The Democrats reconvened at Baltimore on June 18 with additional delegates to replace those who had walked out in Charleston. After more disruptions and walkouts, the Democrats nominated Senator Douglas. The delegates who walked out formed a rump convention and nominated as a fourth candidate for president John C. Breckinridge, the incumbent vice president, a former United States representative from Kentucky, and a former minister to Spain. The New York Times reported that “[William] Yancey [a noted fire-eater] and other extremists are delighted at the prospect. They say that they can either elect Breckinridge in the House” – which assumed that no candidate won a majority in the electoral college, so the choice of a president fell to the House of Representatives – “and thus perpetuate the control over the Government, or elect Lincoln, which will give them an opportunity to rally the South in favor of dissolution.”

As the campaign started the nation celebrated the eighty-fourth anniversary of Independence Day with cannon salutes at sunrise, midday and evening, church bells, parades, military drills, speeches, prayers, toasts, music and fireworks.
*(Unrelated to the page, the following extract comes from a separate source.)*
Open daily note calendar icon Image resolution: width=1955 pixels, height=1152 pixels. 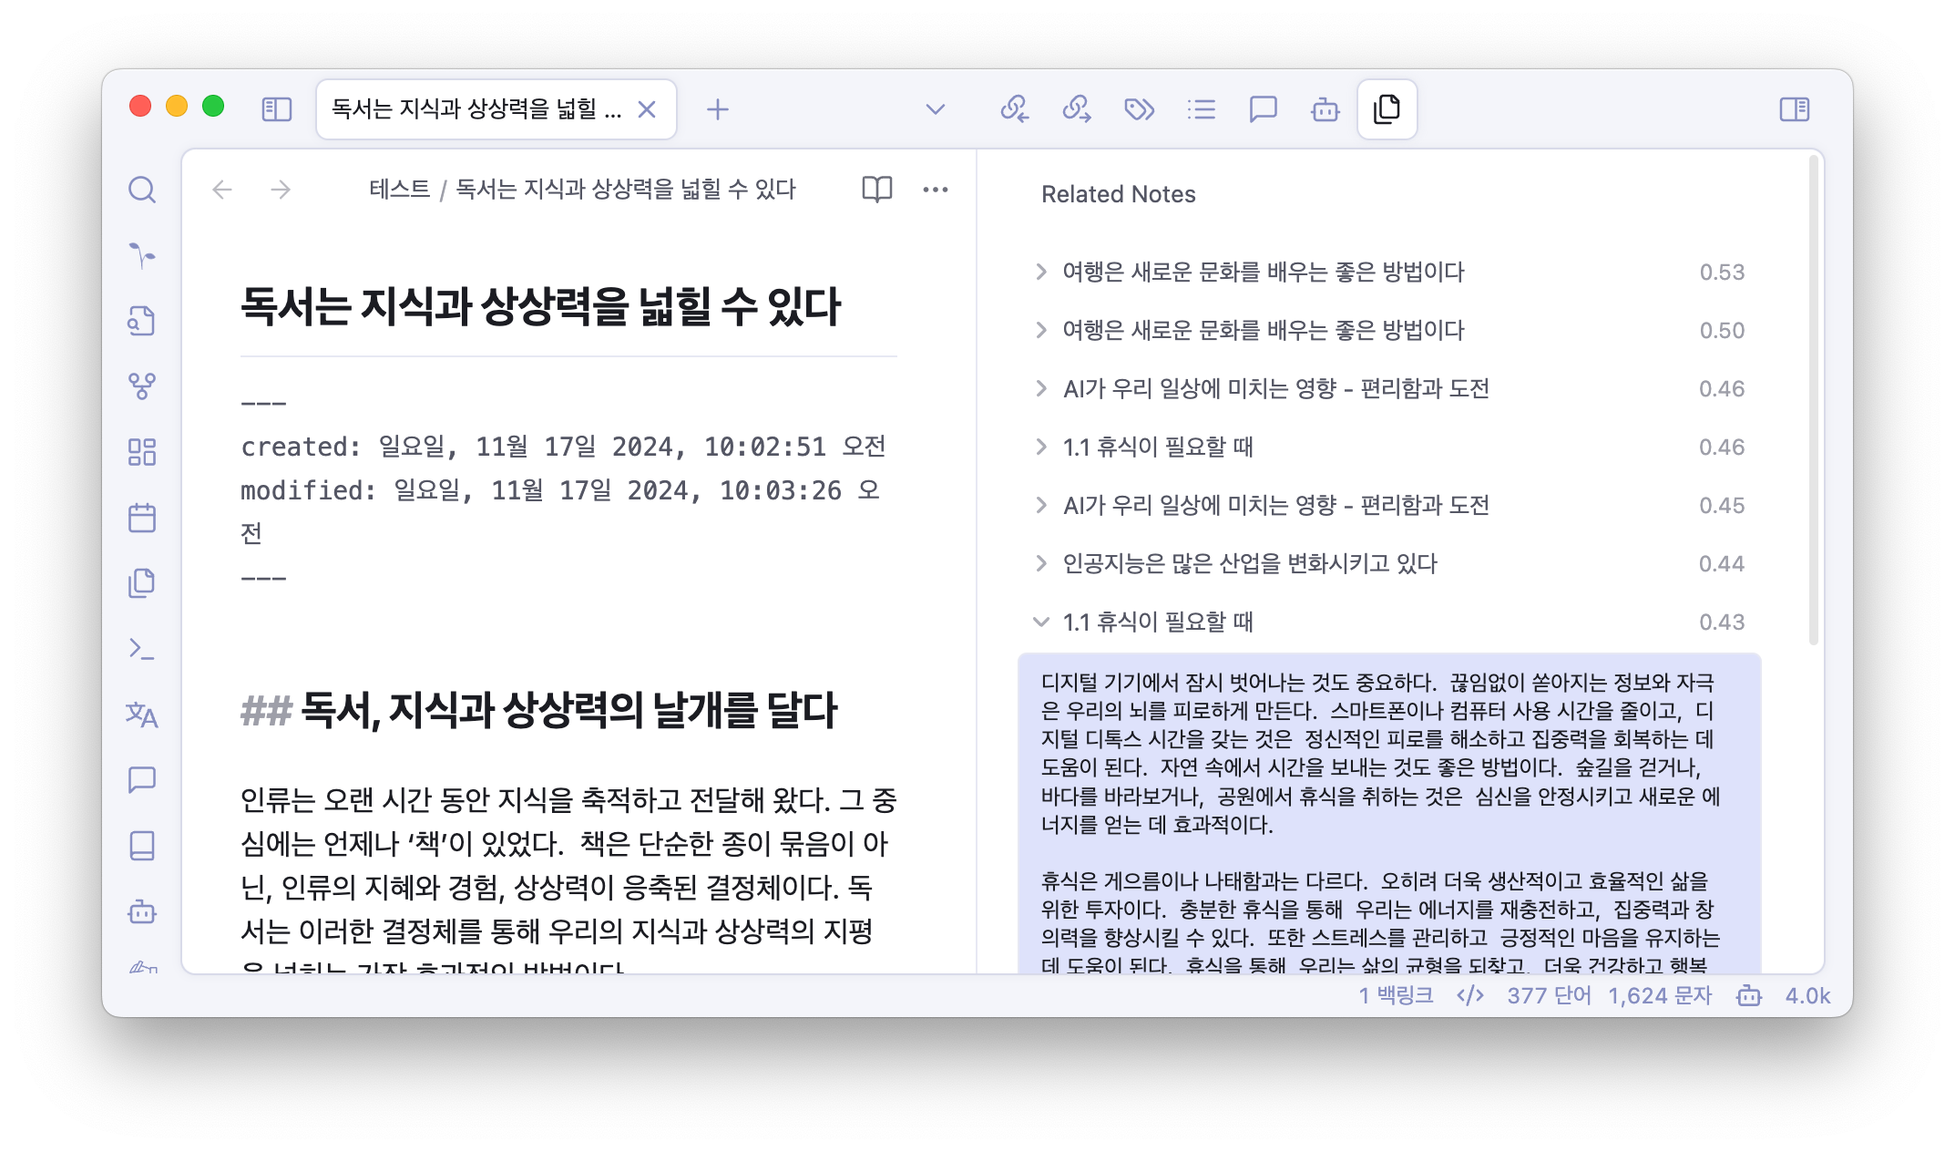point(142,518)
In Richmond, Virginia the First Regiments, accompanied by Smith’s Band and Drum Corps, assembled at seven in the morning for a drill and parade and was dismissed at ten o’clock “thus avoiding all unnecessary exposure to the scorching rays of the noonday sun.” Fireworks and firearms caused at least 53 injuries in New York City.

Taos, in the New Mexico Territory, held its first major celebration of Independence Day. In the afternoon several hundred Indians from the Taos Pueblo “went through many of their quaint and fantastic dances in honor of our national jubilee.” The Fourth of July in Augusta, Georgia, involved a custom of unknown origin in which children in oversized clothing, referred to as the Fantastics, sang and played in the streets, asking for treats and playing tricks. In North Elba, New York, the Fourth was observed at John Brown’s grave by family members and others with readings of the Declaration of Independence and the Sermon on the Mount. In Boston the occasion featured an oration by Edward Everett.

In the featured race at the regatta in Providence, Rhode Island, the shell from Yale beat out the one from Brown. The Staunton Spectator of Staunton, Virginia, described the local Independence Day celebrations and observed that

In these days of disunion sentiment it is gratifying to witness a continued reverence for the day that gave birth to our great nation. It has often been asked, to which section would the glorious 4th of July belong, in the event of dissolution? We trust it may never become a practical question.

The election season proceeded in the traditional manner of the day with rallies, stump speeches, and articles in newspapers. Each of the parties had a songbook, or at least a song, on behalf of its candidate. One popular number at Republican rallies was “Ain’t You Glad You Joined the Republicans”, which was sung to the tune of “The Old Gray Mare”.


A number of young Republicans, many not old enough to vote, borrowed torches from local fire companies in Hartford, Connecticut, to provide an escort for a visiting speaker in late February 1860. Within a week a marching club called the Wide Awakes had been formed with 50 members. Within four weeks additional clubs had been formed in nearby towns with 2,000 members and within four months 400,000 members had been enrolled in clubs across the northern states. Processions of Wide Awakes, wearing oilcloth caps and capes and with many carrying torches, were features of many Republican rallies. Approximately 30,000 Wide Awakes were expected to participate in a rally in New York City in October in an event that included 12,000 men bearing torches. The other campaigns created similar organizations, but none of them became as prominent a feature of the 1860 election as the Wide Awakes.